Where the string "agent" occurs in a line of the data below, that line should be copied.

[PROVIDED DATA — start]

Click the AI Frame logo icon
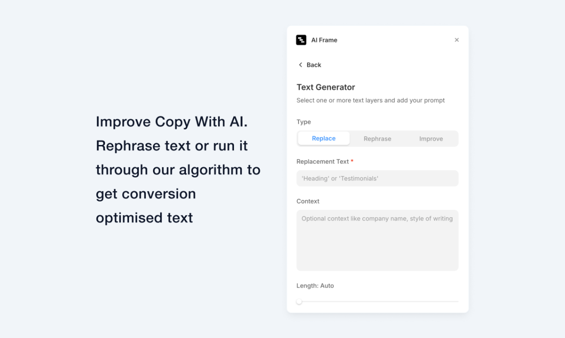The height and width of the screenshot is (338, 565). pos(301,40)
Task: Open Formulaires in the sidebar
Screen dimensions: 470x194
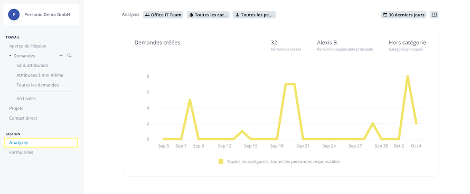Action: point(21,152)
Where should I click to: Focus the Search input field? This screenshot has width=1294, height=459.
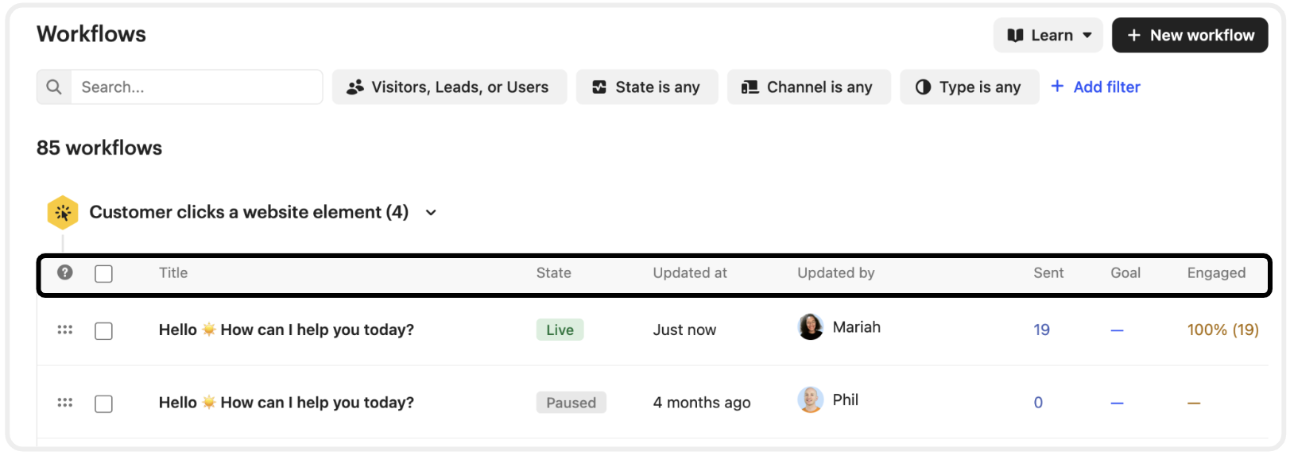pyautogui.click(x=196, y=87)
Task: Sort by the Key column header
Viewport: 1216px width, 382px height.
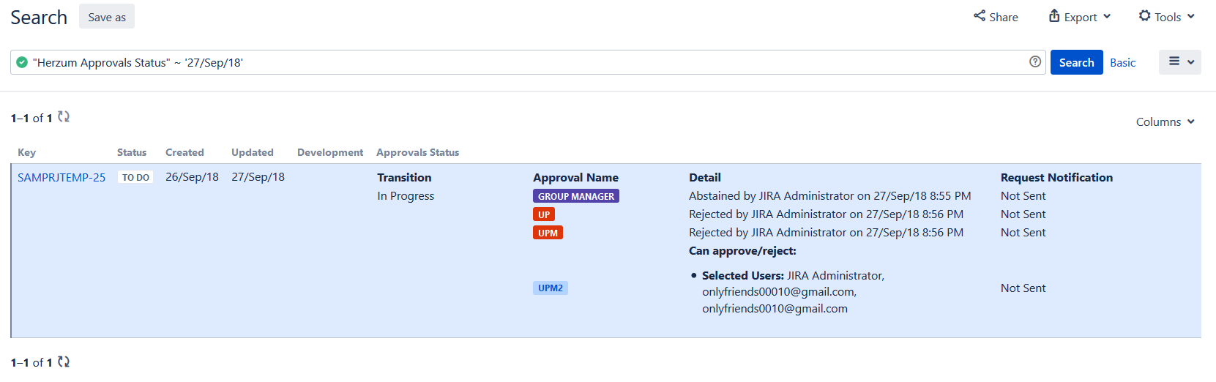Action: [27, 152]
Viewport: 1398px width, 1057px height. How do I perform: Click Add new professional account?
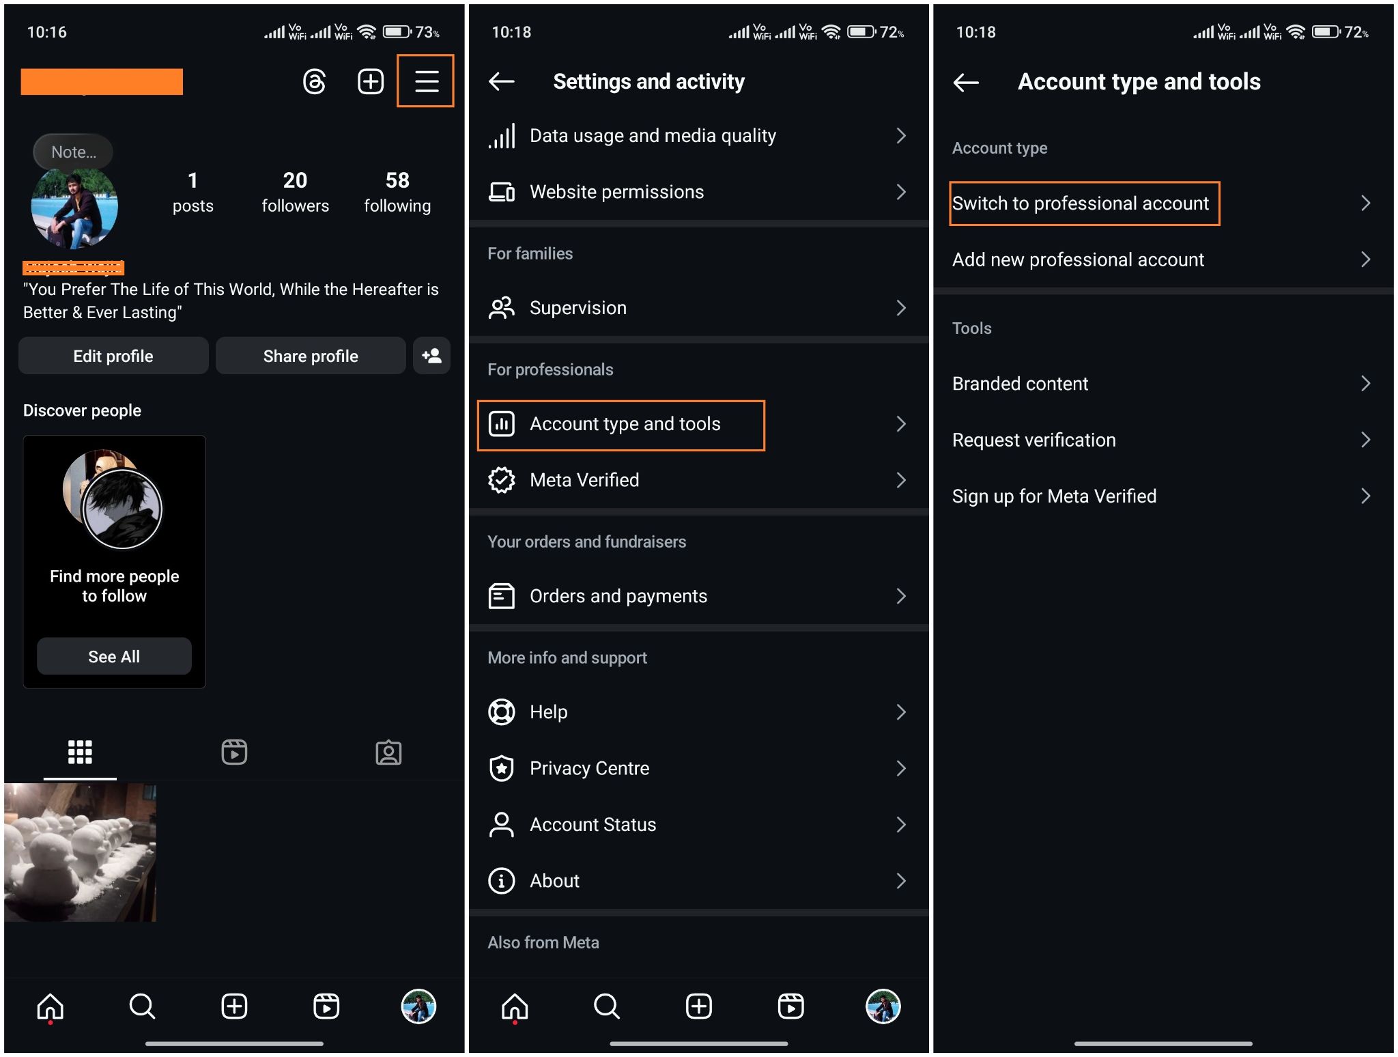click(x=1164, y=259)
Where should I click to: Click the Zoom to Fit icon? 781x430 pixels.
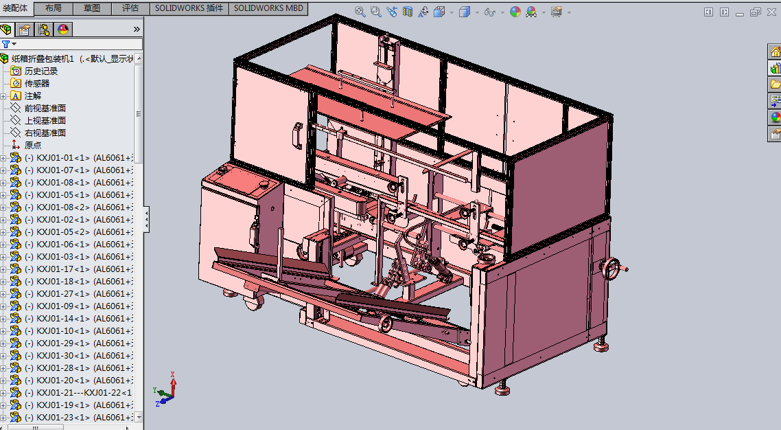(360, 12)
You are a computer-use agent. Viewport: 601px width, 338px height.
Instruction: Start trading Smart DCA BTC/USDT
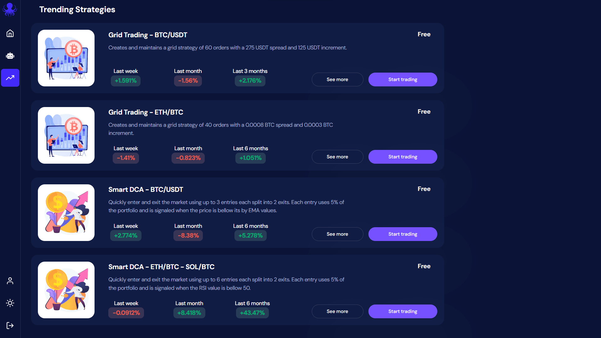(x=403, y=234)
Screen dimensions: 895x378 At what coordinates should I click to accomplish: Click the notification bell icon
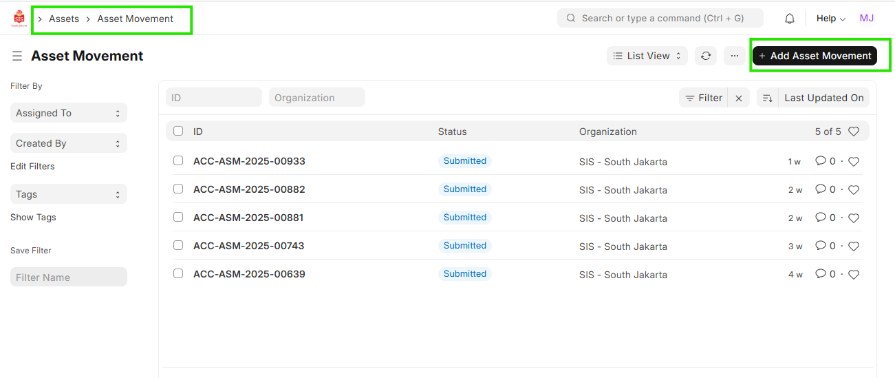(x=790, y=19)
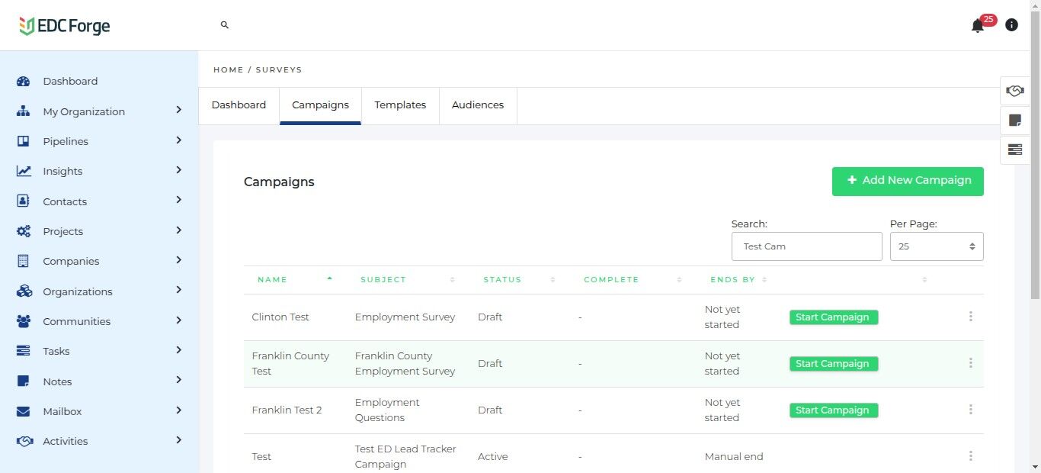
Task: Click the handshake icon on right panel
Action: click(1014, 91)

[PROVIDED DATA — finish]
[PROVIDED DATA — start]

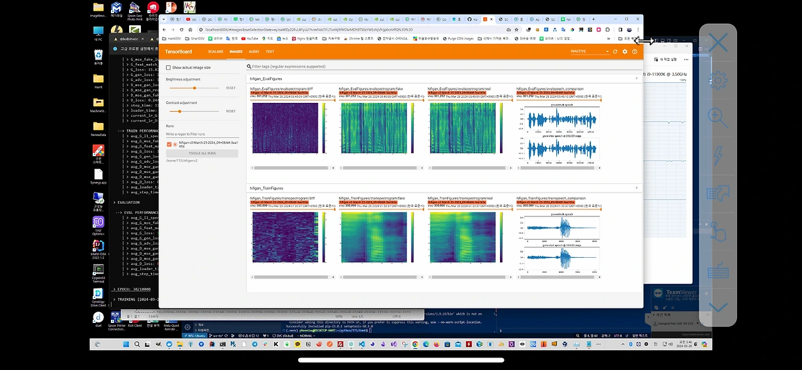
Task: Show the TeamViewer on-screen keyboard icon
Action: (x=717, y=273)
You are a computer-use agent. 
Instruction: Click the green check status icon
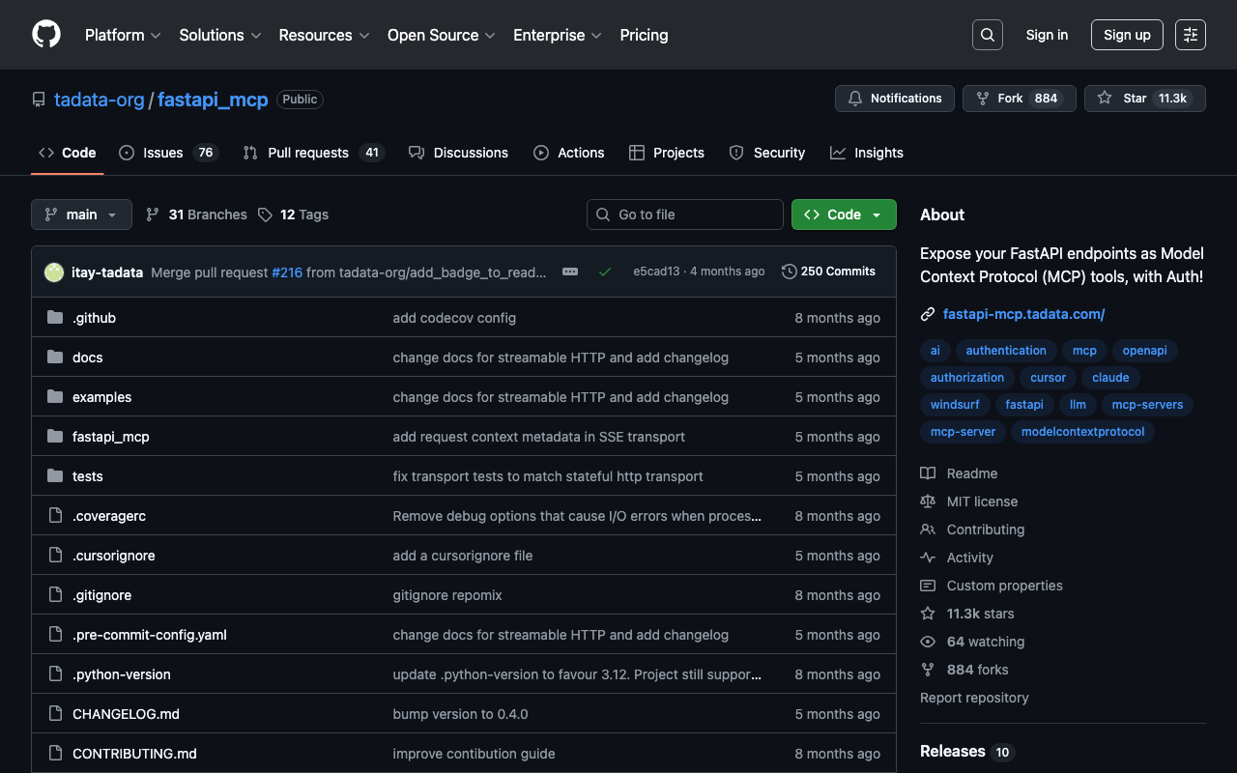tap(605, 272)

[PROVIDED DATA — finish]

> EXPECTED OUTPUT
You are a computer-use agent. Viewport: 601px width, 338px height.
You are a computer-use agent. 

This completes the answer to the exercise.